| About this task |
After finding "The height and" in the data, write out its line and all following lines without change, up to and including the last one. Leave out pictures.
[Provided records Boundary: Start]
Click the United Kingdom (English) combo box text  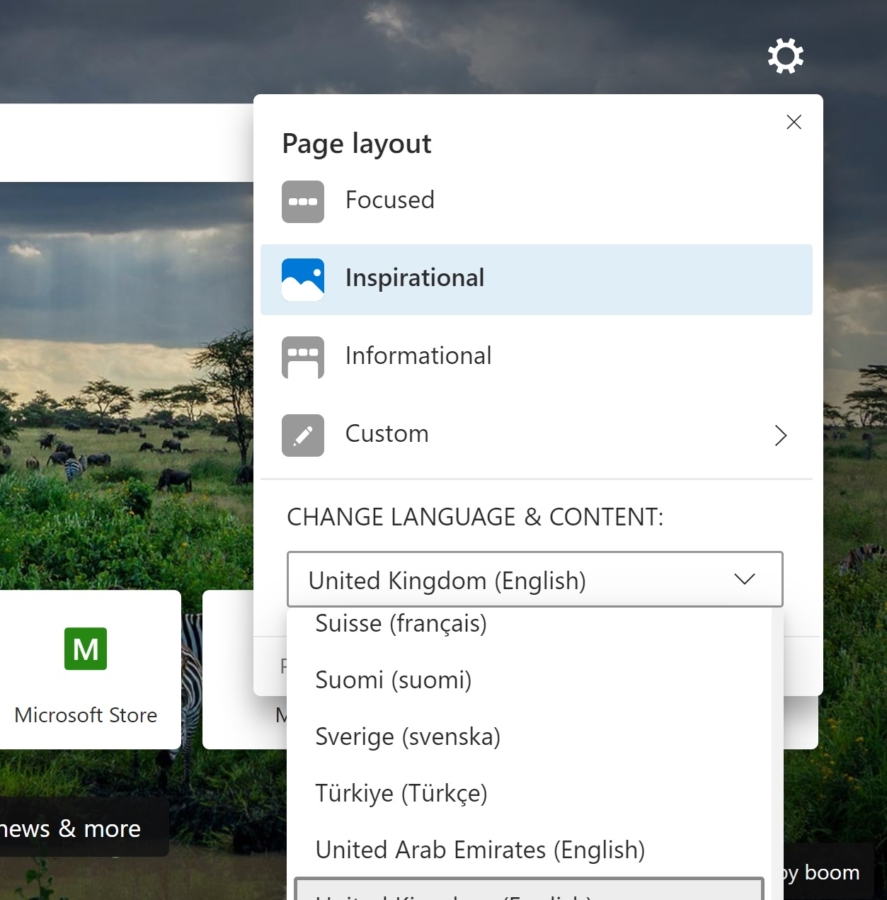coord(447,580)
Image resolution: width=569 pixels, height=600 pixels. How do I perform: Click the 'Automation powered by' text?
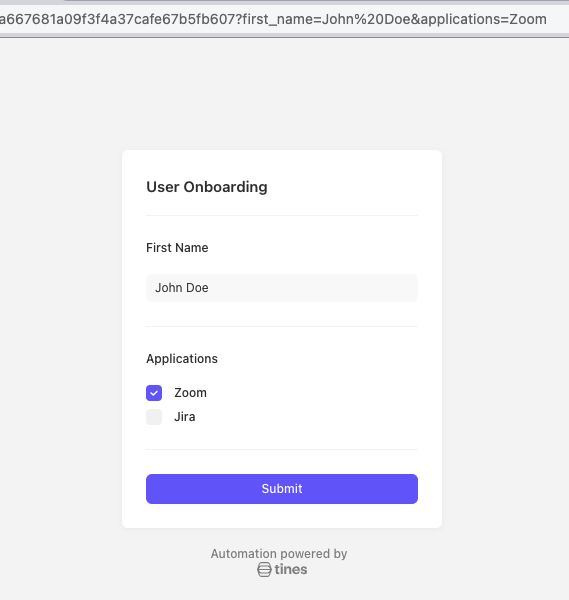click(279, 554)
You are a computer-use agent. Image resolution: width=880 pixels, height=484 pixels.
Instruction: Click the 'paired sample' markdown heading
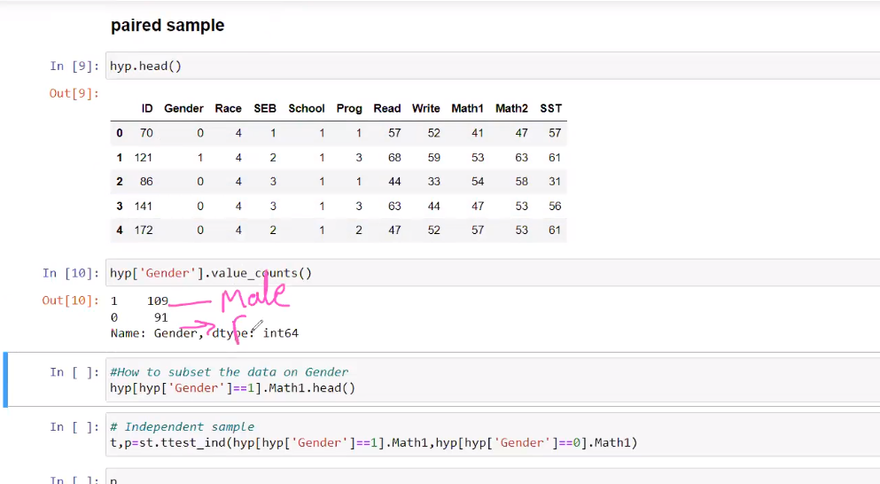[x=167, y=26]
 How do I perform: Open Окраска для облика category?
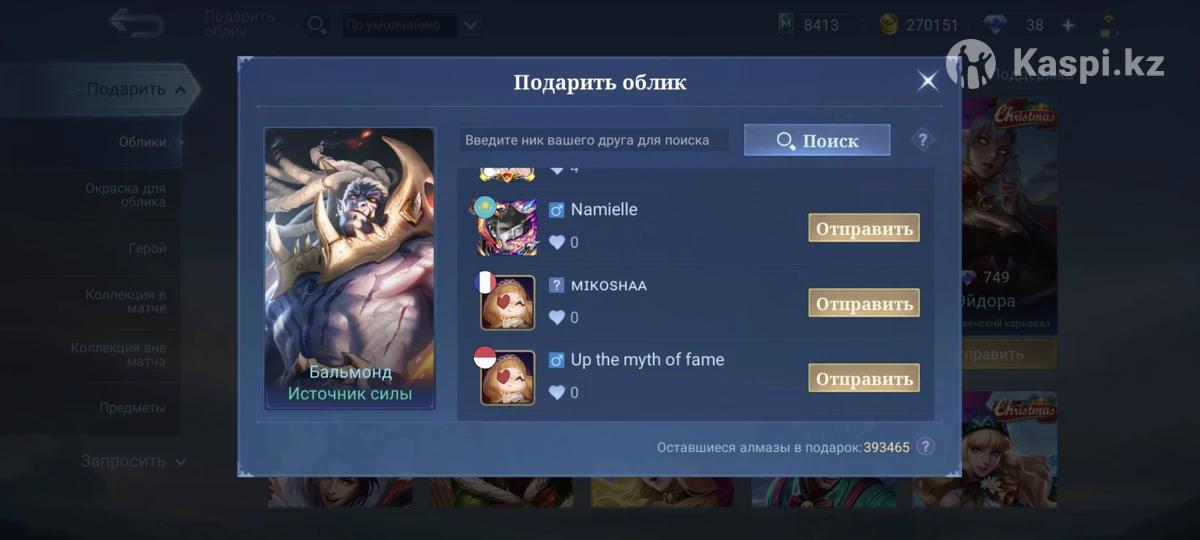click(x=126, y=195)
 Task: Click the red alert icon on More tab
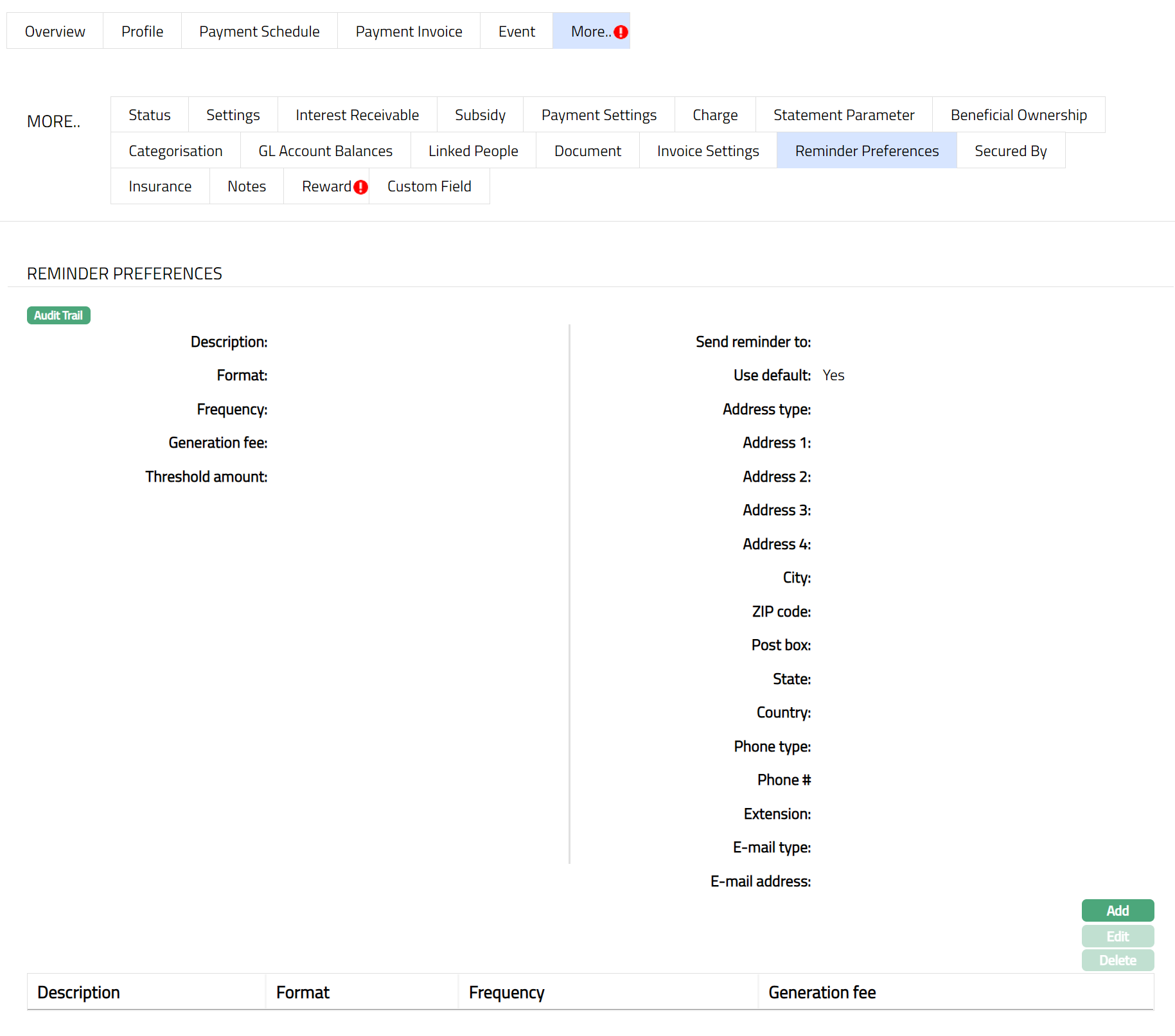pos(621,32)
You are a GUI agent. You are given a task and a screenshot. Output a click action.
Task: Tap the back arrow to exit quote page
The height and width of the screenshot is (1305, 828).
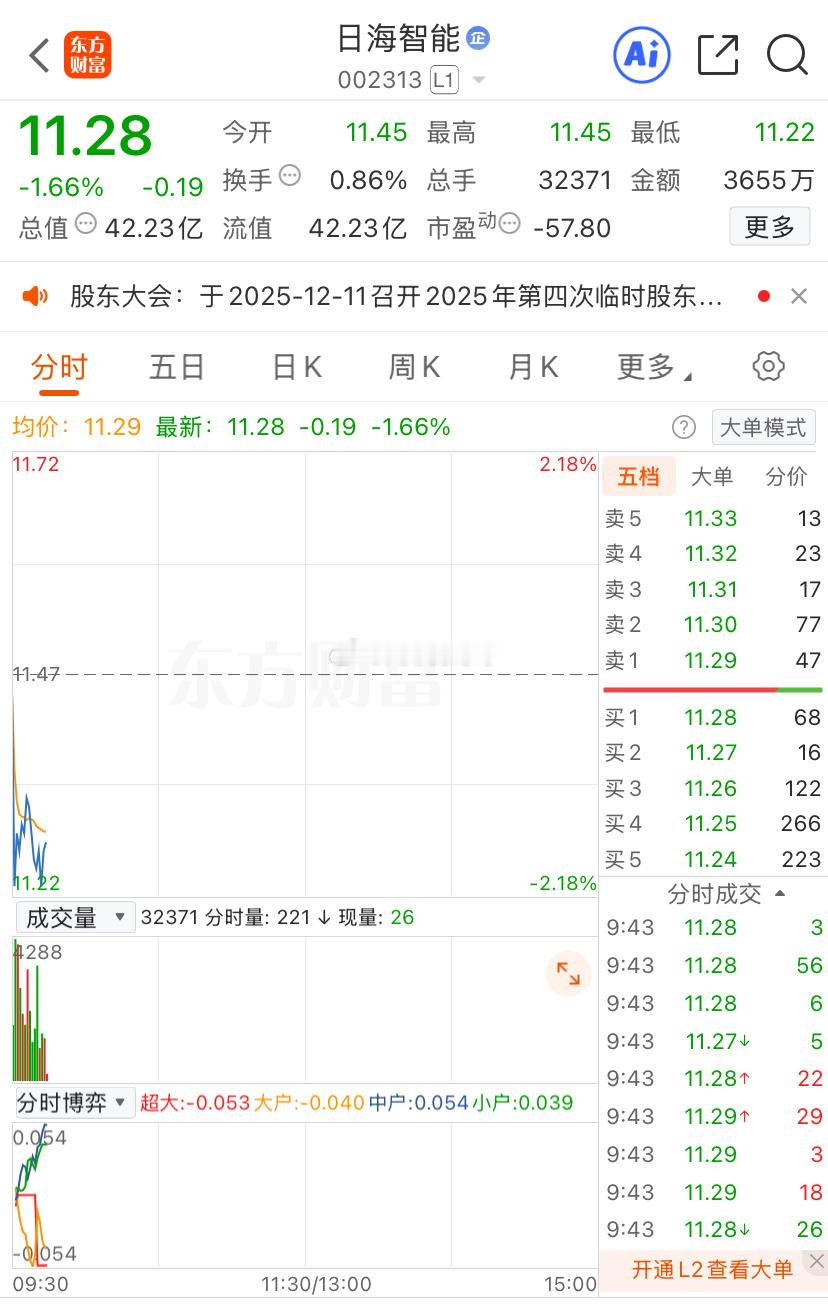[x=38, y=55]
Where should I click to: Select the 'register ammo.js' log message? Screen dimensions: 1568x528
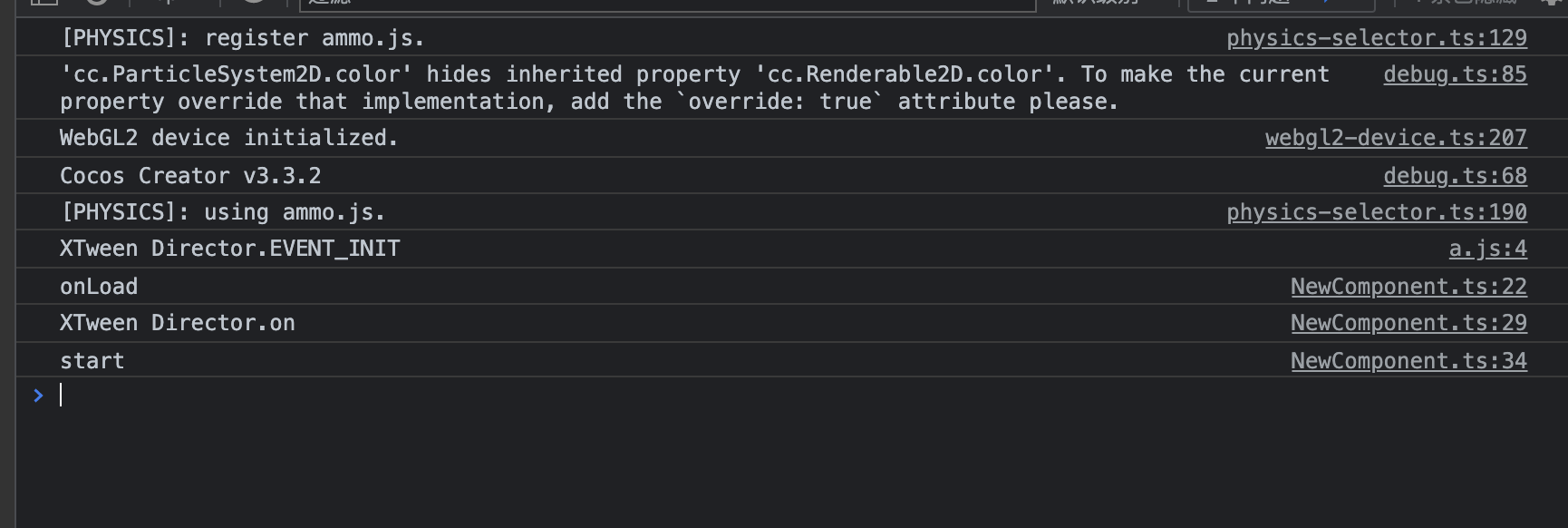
[Provided records Boundary: End]
| Written answer |
The height and width of the screenshot is (1305, 828).
[x=38, y=55]
Where should I click to: Select the 'register ammo.js' log message? Screen dimensions: 1568x528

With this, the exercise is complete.